• PROBLEM REQUIREMENTS: Below are the records; how many of their lines contain "will"? Reply only with that figure.

[Opening DATA SUPPLIED section]

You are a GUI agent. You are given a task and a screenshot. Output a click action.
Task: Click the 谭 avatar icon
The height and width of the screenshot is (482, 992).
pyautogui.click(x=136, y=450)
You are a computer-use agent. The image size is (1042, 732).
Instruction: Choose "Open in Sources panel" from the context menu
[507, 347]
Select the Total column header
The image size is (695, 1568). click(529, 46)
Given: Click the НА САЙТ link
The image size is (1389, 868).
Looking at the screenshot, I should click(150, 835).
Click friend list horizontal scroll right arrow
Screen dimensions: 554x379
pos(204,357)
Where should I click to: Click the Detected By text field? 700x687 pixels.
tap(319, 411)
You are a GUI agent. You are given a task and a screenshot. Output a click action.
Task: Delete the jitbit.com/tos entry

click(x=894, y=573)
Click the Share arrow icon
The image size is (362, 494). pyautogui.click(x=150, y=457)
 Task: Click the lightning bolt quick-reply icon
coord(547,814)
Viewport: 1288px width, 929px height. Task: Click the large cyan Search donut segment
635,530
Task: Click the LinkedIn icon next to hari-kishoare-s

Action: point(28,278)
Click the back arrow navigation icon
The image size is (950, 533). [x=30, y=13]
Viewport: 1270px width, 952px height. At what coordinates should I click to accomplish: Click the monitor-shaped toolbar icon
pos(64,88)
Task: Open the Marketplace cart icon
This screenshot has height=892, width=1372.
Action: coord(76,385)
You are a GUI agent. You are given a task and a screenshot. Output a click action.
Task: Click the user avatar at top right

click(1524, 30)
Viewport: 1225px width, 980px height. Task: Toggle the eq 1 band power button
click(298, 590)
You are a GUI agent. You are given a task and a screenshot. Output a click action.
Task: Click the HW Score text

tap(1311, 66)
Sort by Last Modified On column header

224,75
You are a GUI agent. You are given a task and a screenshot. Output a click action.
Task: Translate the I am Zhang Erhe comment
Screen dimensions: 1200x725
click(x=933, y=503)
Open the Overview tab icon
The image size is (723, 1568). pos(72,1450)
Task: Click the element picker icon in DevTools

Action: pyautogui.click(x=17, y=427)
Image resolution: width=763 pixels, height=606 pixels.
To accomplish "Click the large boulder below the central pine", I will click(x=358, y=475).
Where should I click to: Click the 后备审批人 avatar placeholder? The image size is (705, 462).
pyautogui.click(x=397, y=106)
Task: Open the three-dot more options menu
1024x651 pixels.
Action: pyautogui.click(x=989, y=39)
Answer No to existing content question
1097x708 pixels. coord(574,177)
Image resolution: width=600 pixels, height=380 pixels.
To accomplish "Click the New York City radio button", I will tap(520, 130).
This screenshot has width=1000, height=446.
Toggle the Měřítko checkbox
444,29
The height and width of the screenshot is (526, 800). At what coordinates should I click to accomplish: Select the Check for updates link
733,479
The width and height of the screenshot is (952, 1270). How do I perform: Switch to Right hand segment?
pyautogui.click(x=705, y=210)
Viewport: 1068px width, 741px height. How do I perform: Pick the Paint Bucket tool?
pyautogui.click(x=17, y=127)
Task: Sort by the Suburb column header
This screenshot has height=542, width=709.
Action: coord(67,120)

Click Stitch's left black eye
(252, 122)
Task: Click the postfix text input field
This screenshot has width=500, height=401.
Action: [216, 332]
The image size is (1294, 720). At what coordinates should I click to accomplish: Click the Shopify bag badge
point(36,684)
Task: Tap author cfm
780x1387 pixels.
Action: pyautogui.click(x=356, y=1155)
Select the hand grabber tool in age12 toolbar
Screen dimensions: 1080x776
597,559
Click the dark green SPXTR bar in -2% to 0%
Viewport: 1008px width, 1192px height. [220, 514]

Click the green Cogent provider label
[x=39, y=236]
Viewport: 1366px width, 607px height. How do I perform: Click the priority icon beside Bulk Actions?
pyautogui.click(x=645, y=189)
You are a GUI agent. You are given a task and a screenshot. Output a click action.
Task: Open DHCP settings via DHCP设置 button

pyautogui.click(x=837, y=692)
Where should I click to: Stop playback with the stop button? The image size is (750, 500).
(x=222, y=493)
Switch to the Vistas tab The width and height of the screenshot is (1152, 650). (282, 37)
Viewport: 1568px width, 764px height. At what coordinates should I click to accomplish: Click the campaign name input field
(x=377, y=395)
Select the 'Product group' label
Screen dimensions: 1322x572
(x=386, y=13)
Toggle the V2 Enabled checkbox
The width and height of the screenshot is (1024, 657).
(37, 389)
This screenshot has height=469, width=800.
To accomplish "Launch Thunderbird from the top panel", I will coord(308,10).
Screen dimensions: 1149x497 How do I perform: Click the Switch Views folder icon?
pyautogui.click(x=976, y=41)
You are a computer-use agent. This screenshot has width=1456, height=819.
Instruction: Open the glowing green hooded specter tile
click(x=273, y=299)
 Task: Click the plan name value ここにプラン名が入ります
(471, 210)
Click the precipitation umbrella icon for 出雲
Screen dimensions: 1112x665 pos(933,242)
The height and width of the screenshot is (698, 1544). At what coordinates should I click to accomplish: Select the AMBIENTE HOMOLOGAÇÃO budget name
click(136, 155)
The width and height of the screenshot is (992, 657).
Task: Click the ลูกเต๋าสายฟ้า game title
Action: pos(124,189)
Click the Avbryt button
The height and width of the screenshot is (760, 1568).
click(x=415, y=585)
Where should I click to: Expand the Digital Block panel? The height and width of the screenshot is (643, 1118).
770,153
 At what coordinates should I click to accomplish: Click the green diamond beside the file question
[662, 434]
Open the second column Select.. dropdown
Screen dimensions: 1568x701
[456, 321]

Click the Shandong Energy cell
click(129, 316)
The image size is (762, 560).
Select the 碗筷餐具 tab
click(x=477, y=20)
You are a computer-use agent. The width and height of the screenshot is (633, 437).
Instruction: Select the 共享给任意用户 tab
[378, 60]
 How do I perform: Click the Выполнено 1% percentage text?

[Closing DATA SUPPLIED section]

• ANSWER BELOW: 3